Von einem „Null-Moment” spricht Margarita Broich, sie hat ihn als Schauspielerin selbst schon oft nach Aufführungen erlebt und besonders seit 2001 entschlossen gesucht, um ihn in Fotografien einzufangen. Nach Inszenierungen, in denen sie oft selbst spielte, nahm sie Kollegen zur Seite und lichtete sie ab: „Die Schauspieler sind natürlich belebt, aber durchlässig, müde und sehen irgendwie gut aus. Sie haben keinen Darstellungsdrang mehr, sind abgespielt”, meint Broich bei der Vernissage ihrer Ausstellung „Wenn der Vorhang fällt” im Deutschen Theatermuseum. Ihre Porträts waren bereits 2009 im Museum der Moderne in Salzburg, dann im Gropius Bau in Berlin zu sehen.

Ein Gefühl von Star-Einsamkeit

Auch bei Filmdrehs hat Broich fotografiert, und so öffnet sich kurz nach dem Eingang des Theatermuseums links auf der Wand ein ländliches Panorama. Veronica Ferres sitzt während einer Drehpause von „Unter Bauern” (2008) auf einem Stuhl in einem Acker, sie, die Tochter eines Kartoffelhändlers als Darstellerin im bäuerlichen Kostüm, ungeschminkt, ein wenig verloren in der Ebene. Genau gegenüber ein ganz anderes Foto: der Maskenraum des Berliner Ensembles, die Darsteller beim Abschminken, gut gelaunt, erschöpft: Man hat die „Dreigroschenoper” gespielt. Auf der einen Wand ein Gefühl von Star-Einsamkeit, auf der anderen die Gemeinschaftswärme einer Truppe.

Broich hat mit ihren Porträts nebenbei auch einen Katalog der geheimen Un-Orte des Theaterbetriebs erstellt, besonders der Garderoben: „Ich mag das, wenn die Bilder so gebrochen sind”, meint die 51-Jährige. „Man sieht großartige Schauspieler und die stehen einfach neben einer blöden Kaffeemaschine.” Der Nachhall des Spiels ist noch zu spüren, in den Gesichtern, den Kostümen. Glasig die Augen von Sophie von Kessel nach ihrem Buhlschaft-Auftritt beim „Jedermann” (2008), blutbefleckt das Hemd von Klaus Maria Brandauer nach seinem 10-stündigen Wallenstein-Marathon 2007. Und wie vampirisch-diabolisch Broichs Ehemann Martin Wuttke noch in die Kamera blickt, nachdem er gerade in einem Indien-Gastspiel 2001 den Hitler-Verschnitt Arturo Ui gespielt hat.

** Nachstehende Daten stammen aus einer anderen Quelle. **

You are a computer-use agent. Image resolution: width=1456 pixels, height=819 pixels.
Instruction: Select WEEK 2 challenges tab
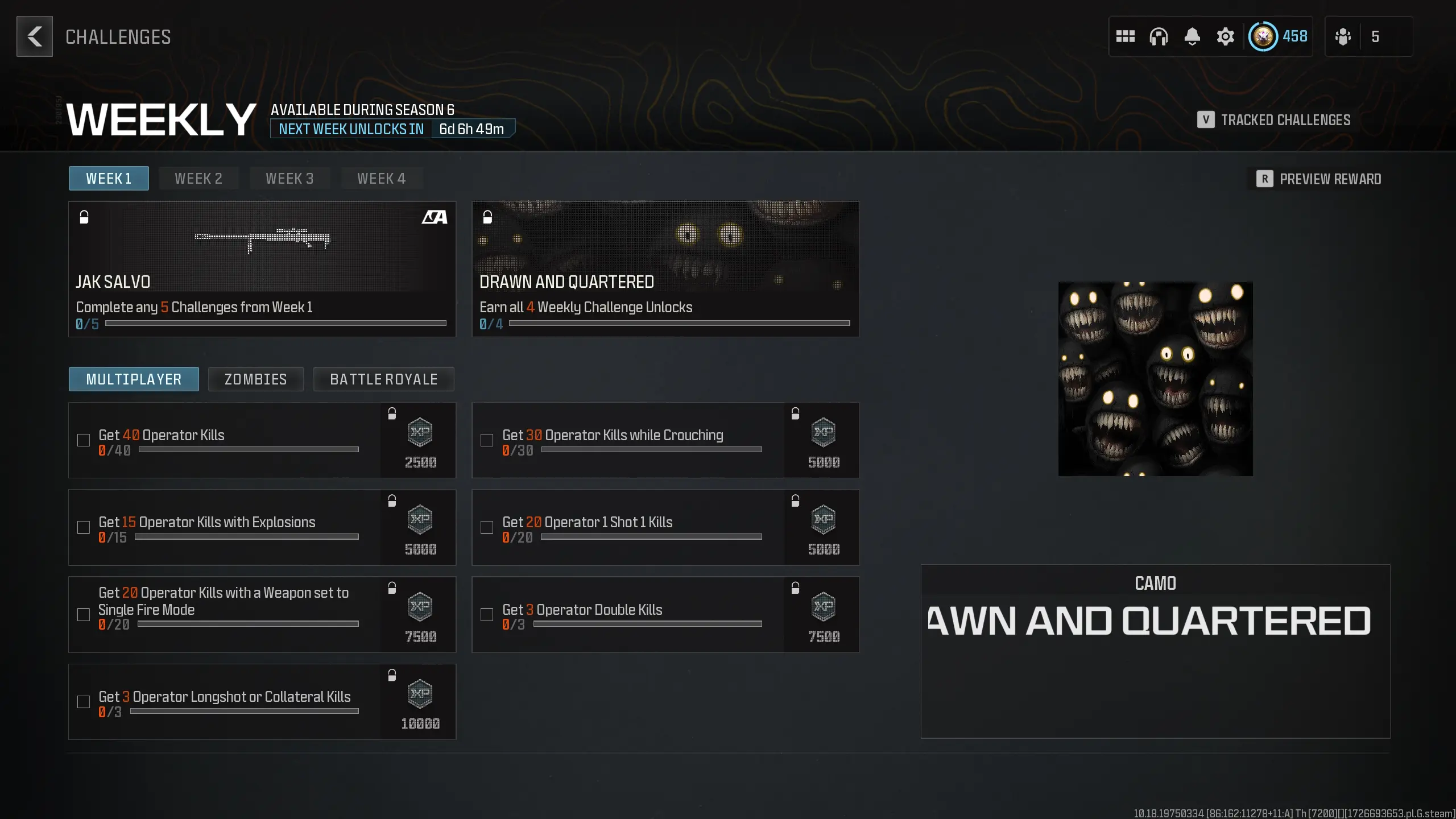(198, 178)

Broich hat Fotodesign in Dortmund studiert, war dann Theaterfotografin in Bochum bei Peymann, bevor sie beschloss, selbst auf die Bretter zu treten. Ihr Wissen über beide Seiten ist in den traumhaften Fotos jederzeit sichtbar. Ein Bild hat sie während einer Aufführung geschossen, „die Kamera hatte ich in der Handtasche”, und man sieht Désirée Nick an einem Tisch sitzend als eine der „Damen der Gesellschaft”. Hinter Nick im Dunkeln das Publikum. Selbst hier entstand ein intimer Moment. Nick schaut herausfordernd in die Kamera, und in ihrem Blick leuchtet das heimliche Einverständnis, mit der Kollegin das Publikum in der Täuschung des Spiels zu beglücken.

Deutsches Theatermuseum, Galeriestraße 4a, bis 8. Januar 2012, Di bis So, 10 bis 16 Uhr, Eintritt 4, ermäßigt 3 Euro, Katalog für 20 Euro (Alexander-Verlag Berlin)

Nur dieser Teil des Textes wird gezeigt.